When you have insurmountable heaps of wealth, the world is a shopping mall. Hence, Finnish entrepreneur Thomas Zilliacus’s take on Sheik Jassim’s bid for Manchester United being compared to “buying a luxury yacht” does make sense. The sports-crazy tech entrepreneur is the latest to enter the hyped race to buy Manchester United. The former Nokia executive who made his fortune in Asia’s tech sector is a passionate football fan and the former owner of a hockey club. “I’m not as wealthy as Sheikh Jassim or Sir Jim Ratcliffe, but I’m wealthy enough to place a serious and credible bid,” the 69-year-old chairman of tech investment group MFW stated. “It’s not with my own money only but together with other parties, other investors, who would like to join me. If we don’t reach the total number, then maybe with money from third parties. I believe we can do it by bringing fans together and not bringing in any external financing.”
Sheikh Jassim Bin Hamad Al Thani made headlines after his announcement to acquire 100 percent of the Manchester United Club from the Glazers for a whopping $6 billion. British billionaire Jim Ratcliffe is also in the running to purchase what can be called one of the world’s greatest football clubs. Zilliacus brought to the table a unique bid that would see 50 percent of the club owned by him and the other 50 percent owned by the fans. Fans’ involvement in the scenario stems from the businessman’s understanding of the tradition and history of football.
He said, “In Scandinavia, most clubs are majority owned by fans. I really would like to reverse in a way the development taking place in the Premier League. I’ve been looking for a long time at how clubs are owned in Europe, and it’s not to my liking. Nothing against people from other parts of the world but many of these recent acquisitions have been made in a way where it’s like buying a luxury yacht or estate instead of a football club, and the owners have forgotten about fans.” He continued, “They don’t understand the tradition or history of football like we do, having grown up here. So I decided to put in a bid where I would involve fans on equal footing. It’s not about getting them to put up money – money is available in this world for good projects – but to make them feel part of the club in a genuine way, and they are also there for the decision-making.”
To make his Manchester United dreams come true, the lifelong football fan must pull off a significant feat, roping in several fans, investors, etc. In comparison, Sheik Jassim will undoubtedly buy the club as quickly as he purchases a luxury boat. However, that doesn’t detract from his spirit or zeal for the game.
Sheikh Jassim bin Hamad Al-Thani is a primary contender to buy Man United-
The battle to buy Manchester United may soon become a three-horse race, but the leading horse is still Sheikh Jassim bin Hamad Al-Thani, aiming for 100% club ownership with $6 billion. The billionaire Qatari banker is the Qatar Islamic Bank (QIB) chairman and belongs to the Qatari royal family. His love for sports is deep-rooted and has been witnessed in significant sports deals in the past. Sheik Jassim’s father, Sheikh Hamad bin Jassim bin Jaber al-Thani aka HBJ, was prime minister in 2010 when Qatar won its controversial bid to host the 2022 World Cup. Until now, the only person standing between the Qatari royals and the takeover was Jim Ratcliffe, who offered to buy the 69% owned by the Glazers, per Fortune.

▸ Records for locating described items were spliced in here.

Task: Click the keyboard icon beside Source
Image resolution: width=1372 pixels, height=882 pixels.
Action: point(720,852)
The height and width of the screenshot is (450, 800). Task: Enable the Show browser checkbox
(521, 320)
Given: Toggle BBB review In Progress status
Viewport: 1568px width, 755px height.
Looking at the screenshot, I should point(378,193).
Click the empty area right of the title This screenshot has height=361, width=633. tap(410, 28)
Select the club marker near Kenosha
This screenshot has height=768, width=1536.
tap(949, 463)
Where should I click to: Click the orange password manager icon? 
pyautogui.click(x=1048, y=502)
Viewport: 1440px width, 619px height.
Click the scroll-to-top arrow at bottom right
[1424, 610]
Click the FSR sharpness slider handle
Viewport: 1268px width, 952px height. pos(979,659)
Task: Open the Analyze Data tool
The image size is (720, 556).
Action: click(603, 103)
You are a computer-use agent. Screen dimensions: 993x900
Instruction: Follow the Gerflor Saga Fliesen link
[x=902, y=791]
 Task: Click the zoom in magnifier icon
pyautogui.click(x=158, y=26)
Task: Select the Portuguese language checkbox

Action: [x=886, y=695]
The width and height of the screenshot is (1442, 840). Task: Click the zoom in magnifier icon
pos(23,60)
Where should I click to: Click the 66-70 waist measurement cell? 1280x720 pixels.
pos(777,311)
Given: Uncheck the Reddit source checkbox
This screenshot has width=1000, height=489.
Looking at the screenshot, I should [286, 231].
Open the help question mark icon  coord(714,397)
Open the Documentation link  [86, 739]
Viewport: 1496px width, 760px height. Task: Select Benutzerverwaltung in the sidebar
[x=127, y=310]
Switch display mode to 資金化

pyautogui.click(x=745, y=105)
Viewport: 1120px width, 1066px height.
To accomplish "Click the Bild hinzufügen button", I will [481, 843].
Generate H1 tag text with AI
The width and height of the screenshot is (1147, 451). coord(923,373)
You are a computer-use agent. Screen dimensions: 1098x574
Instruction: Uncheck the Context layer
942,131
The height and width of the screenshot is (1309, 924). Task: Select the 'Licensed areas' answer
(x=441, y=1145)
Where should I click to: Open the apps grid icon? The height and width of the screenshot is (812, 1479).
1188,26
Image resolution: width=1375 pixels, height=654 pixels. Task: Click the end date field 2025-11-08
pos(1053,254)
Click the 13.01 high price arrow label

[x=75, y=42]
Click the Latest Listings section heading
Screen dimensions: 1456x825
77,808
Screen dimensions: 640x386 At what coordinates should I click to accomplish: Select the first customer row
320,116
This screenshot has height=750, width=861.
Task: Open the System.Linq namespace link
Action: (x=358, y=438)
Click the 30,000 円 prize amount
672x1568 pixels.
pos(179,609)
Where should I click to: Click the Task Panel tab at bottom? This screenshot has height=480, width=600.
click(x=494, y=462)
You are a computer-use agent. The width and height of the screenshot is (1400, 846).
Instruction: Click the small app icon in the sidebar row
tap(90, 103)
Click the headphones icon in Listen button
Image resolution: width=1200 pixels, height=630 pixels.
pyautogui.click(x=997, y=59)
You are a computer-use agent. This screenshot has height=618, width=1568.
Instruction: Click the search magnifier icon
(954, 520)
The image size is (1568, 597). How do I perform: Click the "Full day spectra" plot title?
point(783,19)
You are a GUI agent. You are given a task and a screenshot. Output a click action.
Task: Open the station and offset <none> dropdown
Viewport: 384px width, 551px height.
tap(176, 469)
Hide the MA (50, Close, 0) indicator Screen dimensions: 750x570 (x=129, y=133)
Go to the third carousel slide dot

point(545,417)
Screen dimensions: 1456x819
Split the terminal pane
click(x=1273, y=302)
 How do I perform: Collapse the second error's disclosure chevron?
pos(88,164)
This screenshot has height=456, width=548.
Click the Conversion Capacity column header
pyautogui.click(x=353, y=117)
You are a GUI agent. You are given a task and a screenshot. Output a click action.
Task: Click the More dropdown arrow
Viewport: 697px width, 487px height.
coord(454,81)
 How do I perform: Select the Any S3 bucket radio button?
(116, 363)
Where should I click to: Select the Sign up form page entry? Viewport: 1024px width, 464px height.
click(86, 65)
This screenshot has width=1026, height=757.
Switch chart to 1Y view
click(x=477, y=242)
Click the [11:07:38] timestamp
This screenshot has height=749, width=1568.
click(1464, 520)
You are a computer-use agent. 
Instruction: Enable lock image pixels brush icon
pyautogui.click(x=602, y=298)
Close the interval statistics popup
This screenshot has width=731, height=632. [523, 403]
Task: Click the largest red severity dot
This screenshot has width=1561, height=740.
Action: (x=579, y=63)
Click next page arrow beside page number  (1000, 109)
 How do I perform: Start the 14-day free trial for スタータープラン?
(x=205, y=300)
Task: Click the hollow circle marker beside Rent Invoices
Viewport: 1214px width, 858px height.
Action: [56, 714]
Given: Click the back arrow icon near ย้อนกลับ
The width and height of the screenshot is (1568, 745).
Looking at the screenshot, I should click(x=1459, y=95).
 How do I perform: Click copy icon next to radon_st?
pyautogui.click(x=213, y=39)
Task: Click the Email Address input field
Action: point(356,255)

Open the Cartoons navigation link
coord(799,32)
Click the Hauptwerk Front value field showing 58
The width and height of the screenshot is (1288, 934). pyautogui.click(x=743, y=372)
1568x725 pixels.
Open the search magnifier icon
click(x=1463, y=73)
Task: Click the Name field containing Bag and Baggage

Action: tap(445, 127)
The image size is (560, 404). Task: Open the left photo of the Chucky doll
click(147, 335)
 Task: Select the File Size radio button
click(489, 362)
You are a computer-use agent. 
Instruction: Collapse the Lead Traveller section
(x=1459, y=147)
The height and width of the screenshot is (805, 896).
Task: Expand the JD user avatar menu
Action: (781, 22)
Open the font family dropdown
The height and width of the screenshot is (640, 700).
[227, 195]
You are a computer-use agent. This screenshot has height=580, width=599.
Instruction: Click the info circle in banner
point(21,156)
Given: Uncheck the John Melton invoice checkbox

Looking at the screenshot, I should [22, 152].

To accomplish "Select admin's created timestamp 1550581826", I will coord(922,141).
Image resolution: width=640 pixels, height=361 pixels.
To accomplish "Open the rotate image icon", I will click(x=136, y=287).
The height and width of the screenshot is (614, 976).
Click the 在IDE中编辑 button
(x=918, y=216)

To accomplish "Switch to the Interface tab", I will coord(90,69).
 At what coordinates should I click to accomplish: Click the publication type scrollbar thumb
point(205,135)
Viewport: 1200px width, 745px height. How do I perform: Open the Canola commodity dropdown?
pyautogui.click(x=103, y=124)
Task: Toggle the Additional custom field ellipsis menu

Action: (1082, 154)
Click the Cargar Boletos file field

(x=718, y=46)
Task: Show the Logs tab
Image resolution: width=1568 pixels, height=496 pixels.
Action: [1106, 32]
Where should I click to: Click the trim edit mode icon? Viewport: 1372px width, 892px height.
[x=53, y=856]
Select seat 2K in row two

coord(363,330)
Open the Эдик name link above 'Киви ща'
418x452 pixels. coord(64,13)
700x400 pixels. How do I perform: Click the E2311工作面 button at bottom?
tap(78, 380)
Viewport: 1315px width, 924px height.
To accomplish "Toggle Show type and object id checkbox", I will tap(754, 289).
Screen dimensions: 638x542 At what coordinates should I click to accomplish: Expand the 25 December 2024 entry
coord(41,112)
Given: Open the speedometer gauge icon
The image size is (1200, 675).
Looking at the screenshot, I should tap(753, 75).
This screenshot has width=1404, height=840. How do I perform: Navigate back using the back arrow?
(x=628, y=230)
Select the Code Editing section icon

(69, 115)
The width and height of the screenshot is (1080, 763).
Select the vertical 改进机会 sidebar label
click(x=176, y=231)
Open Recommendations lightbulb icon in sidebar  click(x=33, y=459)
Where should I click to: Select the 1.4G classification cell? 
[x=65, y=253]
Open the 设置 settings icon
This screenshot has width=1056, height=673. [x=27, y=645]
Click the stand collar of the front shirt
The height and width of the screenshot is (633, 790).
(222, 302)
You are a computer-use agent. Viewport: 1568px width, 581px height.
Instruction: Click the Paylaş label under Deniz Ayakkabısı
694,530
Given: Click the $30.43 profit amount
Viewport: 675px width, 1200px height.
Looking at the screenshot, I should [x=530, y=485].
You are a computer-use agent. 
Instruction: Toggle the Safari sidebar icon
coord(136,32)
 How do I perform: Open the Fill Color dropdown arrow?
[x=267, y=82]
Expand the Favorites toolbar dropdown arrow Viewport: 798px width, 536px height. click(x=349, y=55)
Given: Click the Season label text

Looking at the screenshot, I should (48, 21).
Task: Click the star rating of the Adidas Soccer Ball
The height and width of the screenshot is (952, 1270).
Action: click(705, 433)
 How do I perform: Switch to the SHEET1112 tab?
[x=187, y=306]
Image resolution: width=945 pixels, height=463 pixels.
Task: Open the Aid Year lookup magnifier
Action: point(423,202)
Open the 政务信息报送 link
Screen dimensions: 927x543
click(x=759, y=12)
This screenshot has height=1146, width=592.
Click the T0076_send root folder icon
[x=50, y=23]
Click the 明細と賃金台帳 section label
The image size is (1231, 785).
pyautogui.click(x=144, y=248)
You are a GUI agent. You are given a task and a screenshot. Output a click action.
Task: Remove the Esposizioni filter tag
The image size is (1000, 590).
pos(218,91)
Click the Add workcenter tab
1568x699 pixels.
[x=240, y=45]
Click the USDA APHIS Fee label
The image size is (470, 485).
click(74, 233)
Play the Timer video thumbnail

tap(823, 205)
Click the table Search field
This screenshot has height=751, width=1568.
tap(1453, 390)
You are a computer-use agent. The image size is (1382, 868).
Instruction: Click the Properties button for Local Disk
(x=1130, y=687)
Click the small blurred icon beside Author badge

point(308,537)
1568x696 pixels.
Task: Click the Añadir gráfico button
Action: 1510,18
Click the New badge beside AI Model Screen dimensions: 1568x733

The Qatari superyacht is a magnificent asset, which is worth being compared to owning Manchester United.
The $400 million vessel Katara is an elegant 410-foot floating palace. Its size and stature often confuse it with a cruise ship boasting numerous amenities. The Lurssen mammoth boasts a volume of 7,922 tonnes, a helicopter deck, an array of satellite communication domes, a sprawling beach club, a swimming pool, a gym and spa, and an on-deck hot tub.
Unlike any other luxury boat, Katara’s main saloon spreads across two decks and is the largest room on the vessel. The massive ship sleeps up to 34 guests in fourteen cabins serviced by 95 crew members.